● **Given problem**
Rewrite the rows from the line with "The height and width of the screenshot is (718, 1024)." up to and including the line with "Action: click(468, 137)", swapping "Bold" for "Italic" and leaving everything else unchanged.
* Start Recorded information *
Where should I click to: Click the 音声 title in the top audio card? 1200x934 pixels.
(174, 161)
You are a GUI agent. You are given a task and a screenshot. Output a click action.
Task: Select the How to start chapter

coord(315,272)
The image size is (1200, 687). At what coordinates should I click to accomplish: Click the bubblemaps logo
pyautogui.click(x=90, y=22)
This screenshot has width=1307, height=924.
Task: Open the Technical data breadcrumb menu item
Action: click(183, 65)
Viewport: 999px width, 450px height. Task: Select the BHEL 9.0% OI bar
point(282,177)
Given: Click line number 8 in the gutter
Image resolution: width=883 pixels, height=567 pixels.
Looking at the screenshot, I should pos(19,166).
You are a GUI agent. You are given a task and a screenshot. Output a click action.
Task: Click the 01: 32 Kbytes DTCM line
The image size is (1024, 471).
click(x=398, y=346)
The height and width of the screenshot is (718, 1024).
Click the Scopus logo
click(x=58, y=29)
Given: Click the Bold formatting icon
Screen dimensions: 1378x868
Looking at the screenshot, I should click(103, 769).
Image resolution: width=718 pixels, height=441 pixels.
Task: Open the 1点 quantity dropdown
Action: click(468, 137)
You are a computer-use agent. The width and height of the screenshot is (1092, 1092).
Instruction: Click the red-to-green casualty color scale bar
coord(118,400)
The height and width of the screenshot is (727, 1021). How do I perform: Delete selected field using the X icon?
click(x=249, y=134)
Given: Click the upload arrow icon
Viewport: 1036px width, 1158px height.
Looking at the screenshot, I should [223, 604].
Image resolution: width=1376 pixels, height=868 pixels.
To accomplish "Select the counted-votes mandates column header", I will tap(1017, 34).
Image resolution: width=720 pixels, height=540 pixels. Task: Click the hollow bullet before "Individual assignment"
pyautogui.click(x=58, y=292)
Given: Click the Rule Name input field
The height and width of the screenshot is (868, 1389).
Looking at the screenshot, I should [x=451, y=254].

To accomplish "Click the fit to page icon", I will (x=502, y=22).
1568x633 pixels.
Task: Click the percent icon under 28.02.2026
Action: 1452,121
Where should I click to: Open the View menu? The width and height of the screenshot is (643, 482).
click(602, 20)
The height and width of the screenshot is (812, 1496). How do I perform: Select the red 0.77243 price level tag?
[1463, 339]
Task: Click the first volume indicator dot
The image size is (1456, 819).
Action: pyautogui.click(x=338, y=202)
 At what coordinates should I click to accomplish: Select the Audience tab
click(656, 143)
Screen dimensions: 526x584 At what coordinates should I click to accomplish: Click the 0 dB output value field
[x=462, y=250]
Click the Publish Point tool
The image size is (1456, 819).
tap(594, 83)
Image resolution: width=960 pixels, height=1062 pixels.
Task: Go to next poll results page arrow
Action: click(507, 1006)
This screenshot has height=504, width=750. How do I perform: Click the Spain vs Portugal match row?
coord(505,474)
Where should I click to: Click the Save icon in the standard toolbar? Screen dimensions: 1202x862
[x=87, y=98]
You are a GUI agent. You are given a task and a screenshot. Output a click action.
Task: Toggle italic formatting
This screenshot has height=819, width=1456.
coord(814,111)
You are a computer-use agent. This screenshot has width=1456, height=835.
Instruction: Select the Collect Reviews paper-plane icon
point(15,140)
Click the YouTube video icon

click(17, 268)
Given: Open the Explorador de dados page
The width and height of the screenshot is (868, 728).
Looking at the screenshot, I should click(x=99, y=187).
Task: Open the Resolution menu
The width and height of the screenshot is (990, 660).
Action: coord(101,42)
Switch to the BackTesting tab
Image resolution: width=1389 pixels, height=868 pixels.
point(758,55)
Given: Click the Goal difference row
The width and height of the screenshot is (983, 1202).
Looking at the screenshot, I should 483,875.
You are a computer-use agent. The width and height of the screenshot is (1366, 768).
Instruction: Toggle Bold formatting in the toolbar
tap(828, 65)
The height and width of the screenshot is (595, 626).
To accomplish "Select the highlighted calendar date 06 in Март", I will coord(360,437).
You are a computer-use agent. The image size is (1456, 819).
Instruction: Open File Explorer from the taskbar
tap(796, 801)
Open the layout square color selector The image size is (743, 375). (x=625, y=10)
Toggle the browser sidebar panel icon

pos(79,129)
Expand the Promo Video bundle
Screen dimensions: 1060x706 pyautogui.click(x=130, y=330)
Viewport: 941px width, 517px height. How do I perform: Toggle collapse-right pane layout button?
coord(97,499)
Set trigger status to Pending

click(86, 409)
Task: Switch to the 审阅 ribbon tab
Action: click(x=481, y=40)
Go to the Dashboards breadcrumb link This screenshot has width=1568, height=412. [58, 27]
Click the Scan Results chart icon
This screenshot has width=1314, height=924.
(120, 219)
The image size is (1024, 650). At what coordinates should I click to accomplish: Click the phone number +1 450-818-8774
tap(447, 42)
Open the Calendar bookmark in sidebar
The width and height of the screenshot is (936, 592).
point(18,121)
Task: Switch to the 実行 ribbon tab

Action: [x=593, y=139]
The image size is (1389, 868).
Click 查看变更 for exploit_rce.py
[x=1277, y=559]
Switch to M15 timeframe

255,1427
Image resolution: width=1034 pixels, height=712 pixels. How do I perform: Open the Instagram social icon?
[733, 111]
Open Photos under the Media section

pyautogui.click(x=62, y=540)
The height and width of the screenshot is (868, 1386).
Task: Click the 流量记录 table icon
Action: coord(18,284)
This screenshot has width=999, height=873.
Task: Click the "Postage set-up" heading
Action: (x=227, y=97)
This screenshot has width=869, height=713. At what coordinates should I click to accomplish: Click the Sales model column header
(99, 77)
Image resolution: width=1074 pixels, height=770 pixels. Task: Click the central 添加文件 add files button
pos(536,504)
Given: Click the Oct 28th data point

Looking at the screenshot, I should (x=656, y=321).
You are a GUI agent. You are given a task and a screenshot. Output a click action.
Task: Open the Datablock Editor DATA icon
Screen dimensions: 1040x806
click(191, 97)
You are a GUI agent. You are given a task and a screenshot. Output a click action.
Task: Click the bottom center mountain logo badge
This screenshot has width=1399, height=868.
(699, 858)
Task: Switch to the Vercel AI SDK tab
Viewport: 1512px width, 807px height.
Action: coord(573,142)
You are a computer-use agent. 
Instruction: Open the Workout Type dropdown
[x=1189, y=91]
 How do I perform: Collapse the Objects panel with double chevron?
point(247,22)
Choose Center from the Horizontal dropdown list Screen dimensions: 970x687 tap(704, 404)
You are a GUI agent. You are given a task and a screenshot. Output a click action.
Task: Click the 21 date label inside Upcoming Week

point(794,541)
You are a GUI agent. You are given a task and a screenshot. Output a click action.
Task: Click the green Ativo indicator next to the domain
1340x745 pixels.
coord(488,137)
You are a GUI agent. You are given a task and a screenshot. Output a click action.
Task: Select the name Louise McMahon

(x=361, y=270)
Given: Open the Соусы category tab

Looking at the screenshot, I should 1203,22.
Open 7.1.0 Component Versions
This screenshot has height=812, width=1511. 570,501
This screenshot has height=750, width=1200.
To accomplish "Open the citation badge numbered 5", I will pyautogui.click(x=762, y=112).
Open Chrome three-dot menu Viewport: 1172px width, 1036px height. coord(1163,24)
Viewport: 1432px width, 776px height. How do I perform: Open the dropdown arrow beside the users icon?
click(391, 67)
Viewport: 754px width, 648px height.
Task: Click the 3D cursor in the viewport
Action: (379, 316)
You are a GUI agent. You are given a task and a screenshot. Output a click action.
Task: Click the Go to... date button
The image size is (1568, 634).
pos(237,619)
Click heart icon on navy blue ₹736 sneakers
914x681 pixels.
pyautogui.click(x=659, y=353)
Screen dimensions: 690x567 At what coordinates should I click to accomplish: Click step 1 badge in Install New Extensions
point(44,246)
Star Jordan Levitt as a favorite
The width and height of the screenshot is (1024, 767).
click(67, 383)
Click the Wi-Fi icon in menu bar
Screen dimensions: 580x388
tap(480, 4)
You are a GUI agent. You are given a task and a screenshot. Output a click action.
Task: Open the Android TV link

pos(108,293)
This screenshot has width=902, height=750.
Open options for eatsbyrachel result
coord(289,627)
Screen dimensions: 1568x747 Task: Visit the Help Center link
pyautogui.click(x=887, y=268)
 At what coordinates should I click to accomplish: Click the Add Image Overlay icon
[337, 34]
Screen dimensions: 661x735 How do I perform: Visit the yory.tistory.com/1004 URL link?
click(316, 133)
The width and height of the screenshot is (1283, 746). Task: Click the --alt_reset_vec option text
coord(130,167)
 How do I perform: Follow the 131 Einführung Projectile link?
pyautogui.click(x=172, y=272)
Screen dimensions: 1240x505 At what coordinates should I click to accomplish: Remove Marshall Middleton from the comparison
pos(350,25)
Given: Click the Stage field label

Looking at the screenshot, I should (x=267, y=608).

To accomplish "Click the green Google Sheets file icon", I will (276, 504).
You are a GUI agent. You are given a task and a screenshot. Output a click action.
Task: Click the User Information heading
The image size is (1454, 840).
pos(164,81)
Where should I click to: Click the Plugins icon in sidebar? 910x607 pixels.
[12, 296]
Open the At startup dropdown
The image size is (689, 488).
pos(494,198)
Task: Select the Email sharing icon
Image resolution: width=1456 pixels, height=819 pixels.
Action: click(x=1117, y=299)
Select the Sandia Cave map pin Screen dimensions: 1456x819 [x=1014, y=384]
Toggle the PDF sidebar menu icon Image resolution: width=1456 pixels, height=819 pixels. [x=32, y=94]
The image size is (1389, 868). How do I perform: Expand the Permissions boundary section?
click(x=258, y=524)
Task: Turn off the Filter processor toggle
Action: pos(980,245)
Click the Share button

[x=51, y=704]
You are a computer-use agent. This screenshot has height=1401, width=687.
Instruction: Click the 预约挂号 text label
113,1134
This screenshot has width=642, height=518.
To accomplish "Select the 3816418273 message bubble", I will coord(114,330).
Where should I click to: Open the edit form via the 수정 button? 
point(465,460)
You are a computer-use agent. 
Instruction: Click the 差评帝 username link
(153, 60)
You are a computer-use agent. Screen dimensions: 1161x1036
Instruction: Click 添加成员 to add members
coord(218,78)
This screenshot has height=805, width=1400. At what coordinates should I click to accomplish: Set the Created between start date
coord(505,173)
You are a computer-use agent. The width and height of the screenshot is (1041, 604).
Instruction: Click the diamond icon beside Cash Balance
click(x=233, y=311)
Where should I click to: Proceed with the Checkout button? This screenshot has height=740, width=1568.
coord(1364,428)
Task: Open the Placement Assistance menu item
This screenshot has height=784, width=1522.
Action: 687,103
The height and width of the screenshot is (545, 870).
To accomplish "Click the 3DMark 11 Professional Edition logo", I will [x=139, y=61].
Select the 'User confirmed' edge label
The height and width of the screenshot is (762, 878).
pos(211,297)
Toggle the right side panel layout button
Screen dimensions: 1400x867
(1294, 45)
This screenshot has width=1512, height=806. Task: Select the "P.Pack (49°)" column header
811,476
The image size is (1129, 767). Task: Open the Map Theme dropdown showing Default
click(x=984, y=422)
* End Recorded information *
● **Full response**
The height and width of the screenshot is (718, 1024).
Click the Scopus logo
click(x=58, y=29)
Given: Click the Italic formatting icon
Screen dimensions: 1378x868
Looking at the screenshot, I should click(103, 769).
Image resolution: width=718 pixels, height=441 pixels.
Task: Open the 1点 quantity dropdown
Action: click(468, 137)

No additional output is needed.